Should I crush the croutons before adding?
I like to break them up slightly so they fit better in the wrap and don’t tear the tortilla.
Can I use another type of lettuce?
Definitely. While romaine gives the classic crunch, I sometimes use mixed greens or spinach if that’s what I have.
What type of tortilla works best?
I prefer large flour tortillas because they roll easily and hold the filling well. Spinach or tomato wraps also add flavor and color.
Conclusion
I always enjoy how easy and delicious this Chicken Caesar Wrap is to put together. It’s a great way to turn a salad into something more filling, and I love how it travels well and pleases everyone at the table. Simple ingredients, quick prep, and loads of flavor—that’s why I keep coming back to this wrap.

DATA SHOWN:
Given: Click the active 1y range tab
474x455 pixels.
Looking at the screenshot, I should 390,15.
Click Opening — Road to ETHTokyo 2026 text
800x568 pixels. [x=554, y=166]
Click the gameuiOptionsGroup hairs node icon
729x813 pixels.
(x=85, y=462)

---

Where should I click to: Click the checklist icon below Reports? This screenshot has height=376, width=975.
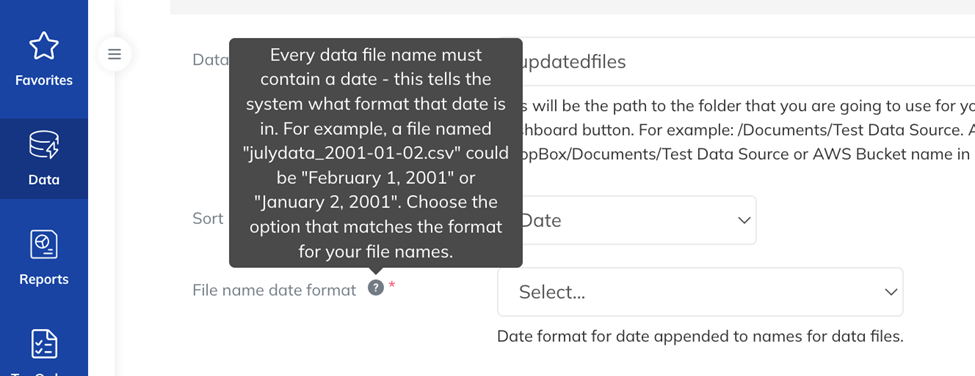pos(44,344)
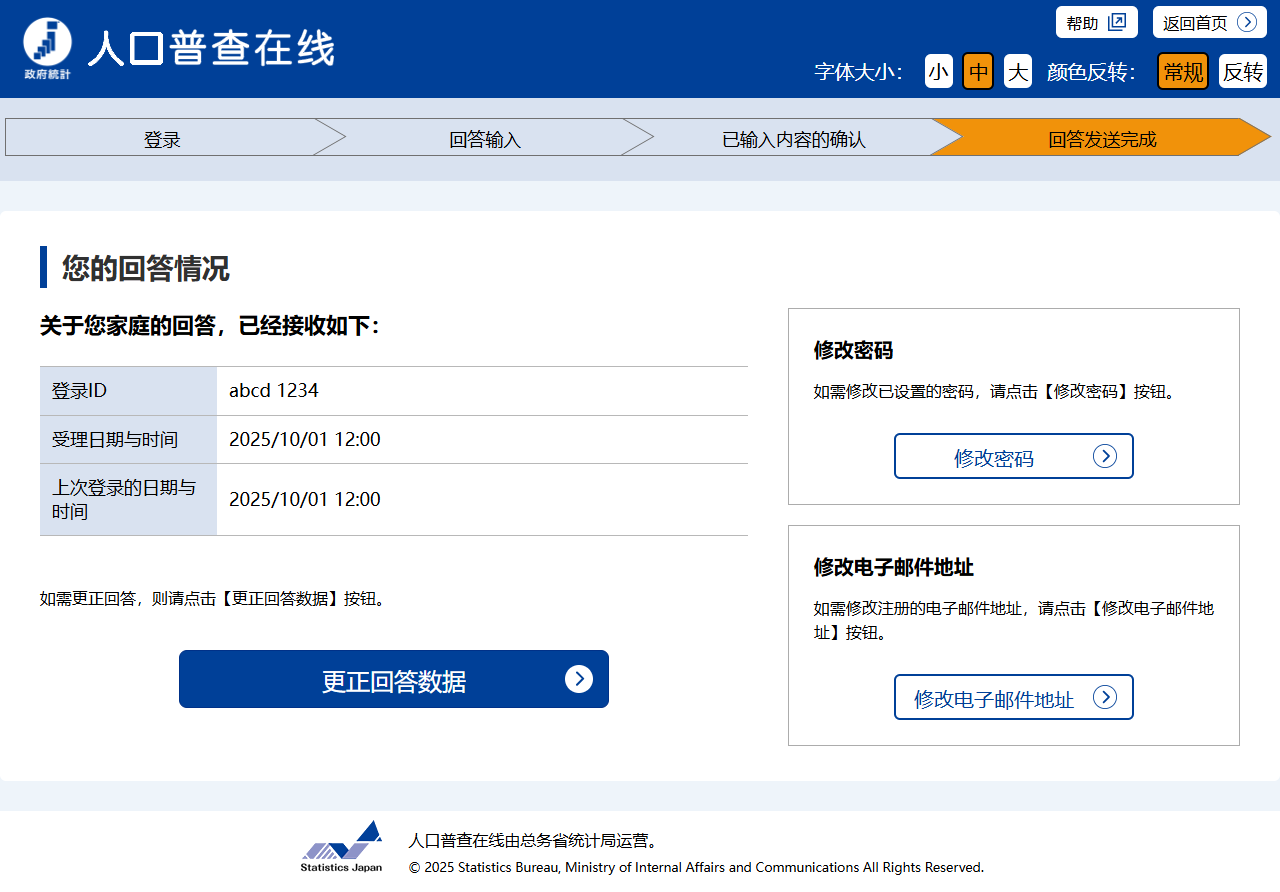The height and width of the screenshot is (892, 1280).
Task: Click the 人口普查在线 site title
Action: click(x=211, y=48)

REQUIRED ACTIONS:
1 - In the Chicken Caesar Wrap text, why are the croutons broken up slightly before they are added?
2 - Echo the part of the Chicken Caesar Wrap text that opens with the words containing "Should I crush" and closes with "tortilla works best?".
Use only the Chicken Caesar Wrap text, not the records.

OUTPUTS BY TASK:
1 - So they fit better in the wrap and don't tear the tortilla.

2 -
Should I crush the croutons before adding?
I like to break them up slightly so they fit better in the wrap and don’t tear the tortilla.
Can I use another type of lettuce?
Definitely. While romaine gives the classic crunch, I sometimes use mixed greens or spinach if that’s what I have.
What type of tortilla works best?